### WHAT IS NEEDED
Repeat word for word the part of the discussion thread about the soldier in North Korea starting with "Same question for" and going on through "(IOW neutral) discharge.".

### PASSAGE PROVIDED
━━━━━━━━━━━━━━━━

He was also sentenced to forfeiture of all pay and allowances, reduction to the lowest enlisted grade, and a dishonorable discharge. I’m not sure why @PhillyGuy has it in his head that military defectors go unpunished.
This guy doesn’t seem like the spiciest cabbage in the kimchi, but mightn’t getting him back be a good source of intelligence on what’s going on in North Korea?
I say, hold negotiations at a leisurely pace, and upon eventual release, ship him straight to the CIA for a long debrief.
Pretty sure there is a slow trickle of people making it out with much greater (lifelong) experience living in NK who would be more useful.
This isn’t cloak and dagger, long con, four dimensional chess. It’s a stupid idiot who couldn’t figure out the rules to checkers, and in a fuss overturned the board, threw both his shoes through a window, stepped out onto the glass, and then decided the dumpster fire across the street seemed like a more inviting place to hang out for the rest of his life.
Doubtless he will be debriefed, if he returns. But I don’t for a minute expect he’ll be in a position to provide anyone with special knowledge of things on either side of the DMZ (or the Pacific, for that matter).
Especially given that he’s going to get the Potemkin view of North Korea, not the real thing. I mean, there’s still nonzero intelligence value in that, but it’s not very nonzero.
Yes, but aren’t most of that slow trickle people who grew up in North Korea? I would think that even an idiot American would have quite a different perspective, and different things that get noticed.
I’m well on the side of “this is an idiot and sometimes that has consequences,” but that doesn’t mean he can’t be useful. I wouldn’t imagine he’d change the equation much, but I think an American who is completely uninformed about past North Korea might be useful in assessing present North Korea.
But if I were in the US administration, it probably wouldn’t be uppermost in my priority list.
Sure. Just because all you’ve got is a turnip doesn’t mean you don’t squeeze it for all it’s *worth if what you really need is juice.
But it’s still trying to get juice from a turnip.
*Not knowing much about turnips beyond the saying, I’m going to assume you can at least get some minuscule non-zero amount of juice from a turnip.
ETA: I have since learned hat the actual expression is “blood from a turnip” which must surely be impossible. Please consider what I meant, not what I wrote.
He has more intelligence value for the North, if only because he will have practically zero for the South upon repatriation. He’s just a dumb kid, who was in a lot of trouble to begin with.
There is a hallowed tradition of “never leave a comrade behind”, but this sentiment does not apply, apples and aircraft carriers, and is not going to get a lot of traction to willing defectors like Berghdahl or this clown.
So, maybe off-topic, but how does promotion from PV2 to the next level, and the next level, work in the military?
Do you have to demonstrate yourself to be unusually good to get promoted, or do you have to demonstrate yourself to be unusually bad to not get promoted?
Same question for promotion to the higher ranks as well - captain, colonel, admiral, etc.
Your understanding of the situation is … lacking in context. Former USAF officer here. …
IMO we get him back somehow, he goes on UCMJ trial for whatever he was going to be tried for before he ran, plus desertion / AWOL, etc., from the running to NK. Then he’s found either guilty or not guilty of those military crimes, after which if guilty he’s incarcerated per the appropriate regs then dishonorably discharged, or if not guilty drummed out of the service with an administrative (IOW neutral) discharge.

━━━━━━━━━━━━━━━━

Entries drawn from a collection
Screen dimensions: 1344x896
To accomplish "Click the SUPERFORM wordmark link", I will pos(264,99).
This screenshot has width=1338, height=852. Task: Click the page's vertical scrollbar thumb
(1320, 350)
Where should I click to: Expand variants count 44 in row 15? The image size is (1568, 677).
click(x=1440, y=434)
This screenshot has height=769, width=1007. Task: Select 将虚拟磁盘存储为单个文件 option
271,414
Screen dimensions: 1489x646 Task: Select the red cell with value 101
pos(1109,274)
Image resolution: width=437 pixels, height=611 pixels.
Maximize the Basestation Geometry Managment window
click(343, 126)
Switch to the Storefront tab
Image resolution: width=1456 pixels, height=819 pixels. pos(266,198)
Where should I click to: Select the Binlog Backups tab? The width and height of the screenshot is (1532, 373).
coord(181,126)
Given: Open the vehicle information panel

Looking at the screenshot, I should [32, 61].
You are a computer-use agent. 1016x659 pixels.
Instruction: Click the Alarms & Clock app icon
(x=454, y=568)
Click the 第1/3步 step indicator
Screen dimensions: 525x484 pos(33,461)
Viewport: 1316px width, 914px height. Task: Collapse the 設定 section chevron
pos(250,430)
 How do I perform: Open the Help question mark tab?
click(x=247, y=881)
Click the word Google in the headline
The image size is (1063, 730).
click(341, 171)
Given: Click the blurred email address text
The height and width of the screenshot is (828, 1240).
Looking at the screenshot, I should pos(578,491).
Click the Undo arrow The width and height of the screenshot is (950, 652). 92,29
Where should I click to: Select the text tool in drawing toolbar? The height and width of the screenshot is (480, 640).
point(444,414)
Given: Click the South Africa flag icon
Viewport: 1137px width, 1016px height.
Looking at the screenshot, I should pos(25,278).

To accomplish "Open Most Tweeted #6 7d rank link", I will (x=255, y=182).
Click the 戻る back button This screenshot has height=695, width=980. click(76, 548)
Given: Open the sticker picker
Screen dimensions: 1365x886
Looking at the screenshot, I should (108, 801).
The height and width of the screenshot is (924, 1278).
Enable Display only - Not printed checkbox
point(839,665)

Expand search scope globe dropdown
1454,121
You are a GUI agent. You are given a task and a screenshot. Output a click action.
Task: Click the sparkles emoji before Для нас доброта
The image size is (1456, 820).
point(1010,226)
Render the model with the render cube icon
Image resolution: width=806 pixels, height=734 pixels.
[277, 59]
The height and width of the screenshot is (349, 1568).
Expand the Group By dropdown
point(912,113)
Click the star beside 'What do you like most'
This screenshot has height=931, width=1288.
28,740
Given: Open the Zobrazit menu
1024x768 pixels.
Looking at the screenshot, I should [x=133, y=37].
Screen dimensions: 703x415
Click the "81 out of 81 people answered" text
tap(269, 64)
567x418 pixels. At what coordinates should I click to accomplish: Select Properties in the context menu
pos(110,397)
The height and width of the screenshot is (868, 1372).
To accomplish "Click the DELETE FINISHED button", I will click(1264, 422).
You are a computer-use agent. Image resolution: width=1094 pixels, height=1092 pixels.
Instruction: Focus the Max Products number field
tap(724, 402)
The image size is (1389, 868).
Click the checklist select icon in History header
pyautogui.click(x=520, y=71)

━━━━━━━━━━━━━━━━

### THE REPLY
Same question for promotion to the higher ranks as well - captain, colonel, admiral, etc.
Your understanding of the situation is … lacking in context. Former USAF officer here. …
IMO we get him back somehow, he goes on UCMJ trial for whatever he was going to be tried for before he ran, plus desertion / AWOL, etc., from the running to NK. Then he’s found either guilty or not guilty of those military crimes, after which if guilty he’s incarcerated per the appropriate regs then dishonorably discharged, or if not guilty drummed out of the service with an administrative (IOW neutral) discharge.